While we recognize that it is the appellant's burden to move the appeal forward, including producing and filing the transcript, see Neuwirth, 85 Mass.App.Ct. at 255-257, appellees are expected to help, rather than hinder, the assembly of the record. See South Boston Elderly Residences, Inc. v. Moynahan, 88 Mass.App.Ct. 742, 743-744 (2015), quoting Neuwirth, supra at 257 ("in Neuwirth we cautioned that, to avoid unnecessary delay, appellees must remain vigilant in 'policing the progress of an appeal' and should be willing to 'nudge an appellant along' if need be").
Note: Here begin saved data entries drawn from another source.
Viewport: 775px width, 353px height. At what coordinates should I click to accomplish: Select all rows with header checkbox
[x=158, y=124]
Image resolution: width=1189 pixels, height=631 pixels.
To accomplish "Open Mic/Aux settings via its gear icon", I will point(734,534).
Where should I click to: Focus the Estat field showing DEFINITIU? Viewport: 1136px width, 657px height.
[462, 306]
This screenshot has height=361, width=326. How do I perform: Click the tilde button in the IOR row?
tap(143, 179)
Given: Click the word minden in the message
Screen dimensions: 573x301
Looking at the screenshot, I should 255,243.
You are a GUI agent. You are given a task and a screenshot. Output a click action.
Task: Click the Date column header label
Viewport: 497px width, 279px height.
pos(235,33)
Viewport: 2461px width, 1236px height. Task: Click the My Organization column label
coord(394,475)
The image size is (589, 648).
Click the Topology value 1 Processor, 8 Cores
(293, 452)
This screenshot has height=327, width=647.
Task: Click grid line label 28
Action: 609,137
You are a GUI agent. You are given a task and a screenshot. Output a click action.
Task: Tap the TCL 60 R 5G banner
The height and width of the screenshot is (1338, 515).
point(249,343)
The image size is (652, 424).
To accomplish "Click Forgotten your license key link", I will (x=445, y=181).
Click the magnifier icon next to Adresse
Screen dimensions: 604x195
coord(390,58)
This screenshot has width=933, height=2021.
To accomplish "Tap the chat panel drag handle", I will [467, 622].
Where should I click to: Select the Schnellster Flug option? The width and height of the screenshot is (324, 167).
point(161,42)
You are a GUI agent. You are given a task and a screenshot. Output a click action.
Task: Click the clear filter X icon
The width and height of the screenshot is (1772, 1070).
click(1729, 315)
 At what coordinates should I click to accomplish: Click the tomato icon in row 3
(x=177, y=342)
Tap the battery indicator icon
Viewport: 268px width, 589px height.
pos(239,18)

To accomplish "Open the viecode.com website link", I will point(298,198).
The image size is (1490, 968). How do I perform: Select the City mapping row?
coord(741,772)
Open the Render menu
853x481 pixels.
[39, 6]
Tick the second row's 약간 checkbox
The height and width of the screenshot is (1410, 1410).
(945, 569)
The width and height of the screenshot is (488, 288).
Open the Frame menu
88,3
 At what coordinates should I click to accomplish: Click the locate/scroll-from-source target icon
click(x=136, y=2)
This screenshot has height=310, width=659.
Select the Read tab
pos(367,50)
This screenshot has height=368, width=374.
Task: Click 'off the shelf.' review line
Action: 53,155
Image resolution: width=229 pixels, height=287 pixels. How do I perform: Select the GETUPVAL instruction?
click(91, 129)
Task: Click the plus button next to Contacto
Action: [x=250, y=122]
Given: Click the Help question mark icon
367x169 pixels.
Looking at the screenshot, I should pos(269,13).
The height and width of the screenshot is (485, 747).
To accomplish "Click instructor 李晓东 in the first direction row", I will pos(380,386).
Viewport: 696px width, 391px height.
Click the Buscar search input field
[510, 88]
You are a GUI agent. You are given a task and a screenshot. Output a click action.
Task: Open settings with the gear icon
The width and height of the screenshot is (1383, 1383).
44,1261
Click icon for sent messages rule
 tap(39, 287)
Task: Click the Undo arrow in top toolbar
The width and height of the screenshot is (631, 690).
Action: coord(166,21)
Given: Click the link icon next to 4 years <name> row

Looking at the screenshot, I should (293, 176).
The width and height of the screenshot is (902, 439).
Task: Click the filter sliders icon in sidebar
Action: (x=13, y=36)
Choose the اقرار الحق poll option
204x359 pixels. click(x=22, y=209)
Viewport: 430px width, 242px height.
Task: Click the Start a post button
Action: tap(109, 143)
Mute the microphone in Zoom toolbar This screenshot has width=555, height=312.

Here, responsibility for the regrettable delays in moving the appeals forward is shared among the appellant and the appellees: the appellant and his counsel, for their confusing arrangement with respect to Sayen's representation on appeal and lack of diligence with respect to the transcript; and the appellees, for their repetitive (amended, supplemental, further supplemental) and time-consuming motion practice with respect to dismissal of the appeals and collateral matters.
"Although appellate courts ordinarily defer to a trial court judge's dismissal of an appeal absent an abuse of discretion, an appellate court nevertheless remains authorized to exercise [its] own independent judgment as to what is appropriate in the circumstances of a given case" (quotations and citation omitted). Neuwirth, 85 Mass.App.Ct. at 263. Here, we conclude that it is appropriate to allow the appeals from the underlying decree and judgment to go forward.
Conclusion.
We reverse the order entered on March 2, 2021, dismissing Sayen's appeals in the will and trust cases. The case is remanded for further proceedings. Sayen shall forthwith pay the balance due to the stenographer; the register of the Probate and Family Court shall thereupon promptly assemble the record; and Sayen shall timely docket the appeal pursuant to Mass. R. A. P. 10 (a) (1). The proponent's and the trustee's requests for appellate attorney's fees are denied.
So ordered.
The panelists are listed in order of seniority.